The Immigration Controller in charge of Seme Border, Comptroller Domyil Barko told The Guardian that his officers were on the alert at the gateway to ensure it was checked.
Barko, who took over the command recently said: “On my arrival, I met an elaborate arrangement. The joint security Forces at Seme Border summoned the traditional rulers, the chiefs, members of Motorcycle Riders Association and others to enlighten them on the danger of the Ebola virus and how to prevent it. Port health team delivered a keynote address stressing the danger of the disease. So far, no case has been recorded but we are at alert.
“We have acquired hand gloves and other kits for our personnel to keep them safe. We all appealed to the Nigeria Customs to provide us with an accommodation so that any victim discovered would be quarantined there before the Federal Ministry of Health can take over. We intend to sustain the sensitisation programme. We have started by organising a campaign and we would continue to make sure that our border is safe.”
Customs Area Controller in charge of Seme border, Comptroller Willy Egbudin, who is the head of the Joint Security Forces at Seme border had hosted an enlightenment campaign attended by residents, traditional rulers and other stakeholders at the border where he urged everyone to be conscious of insecurity and the Ebola virus.
The Joint Border Security meeting is an umbrella body of all security agencies operating at the border. They comprise the Nigeria Customs Service, Nigeria Immigration Service, Nigerian Army (242 Battalion and 15 FER), Nigerian Navy, Department of State Security, Nigeria Police Border Patrol, Nigeria Immigration Service Border Patrol, National Drug Law Enforcement Agency, Federal Road Safety Corps and Standard Organization of Nigeria (SON).

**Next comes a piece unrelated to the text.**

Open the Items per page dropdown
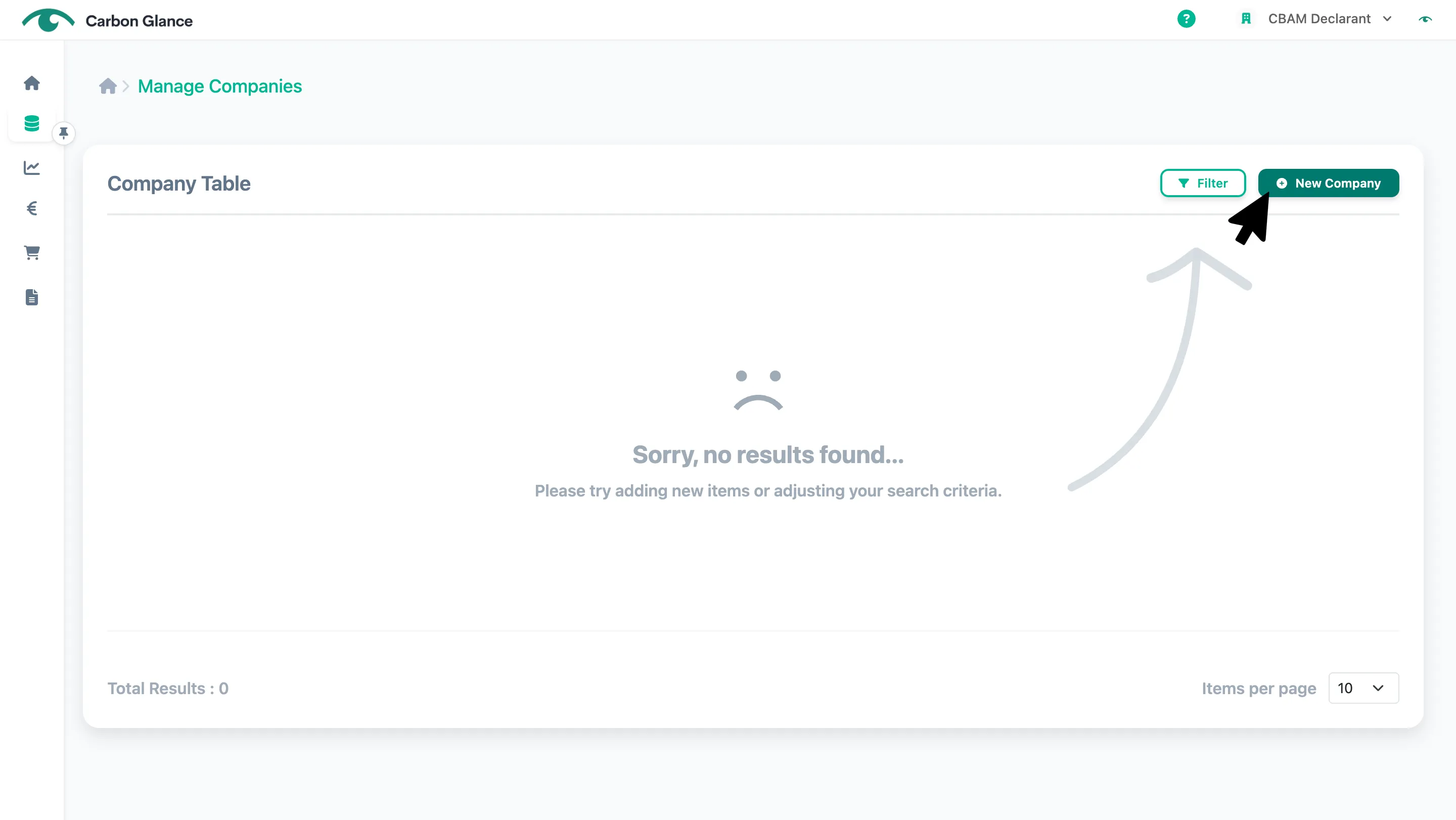 pyautogui.click(x=1363, y=688)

Others include the Seme Division of Nigeria Police, Badagry Division of Nigeria Police, National Food and Drug Administration Control, Port Health Services and Nigeria Agricultural Quarantine Service. While each of the security agencies carries out its specific mandate, the Joint Border Security meeting provides the framework for co-operation and exchange of intelligence needed to drive the Federal Government’s transformation on security.
Egbudin said: “The global travelling and trading system has in recent times been vulnerable to criminal and terrorist attacks and if left unchecked could seriously affect nations and the global economic system. Seme border, unarguably the busiest border in West Africa and strategically located in between the two commercial cities of Lagos and Cotonou plays host to a large number of these travellers and traders.
“As the increase in legitimate trade and travel across the frontier comes with a lot of economic advantage, it is accompanied also with smuggling and other cross-border crimes. It is therefore in the light of the foregoing that the security agencies at this border have been collaborating for a co-coordinated management of Seme border security.
“To achieve this, we have been liaising also with our counterparts in the Republic of Benin to curb cross-border crimes. Investigation over time revealed that a major catalyst in these cross- border crimes could be traced to the means of transportation which in this case involves the use of motorcycles/tricycles.”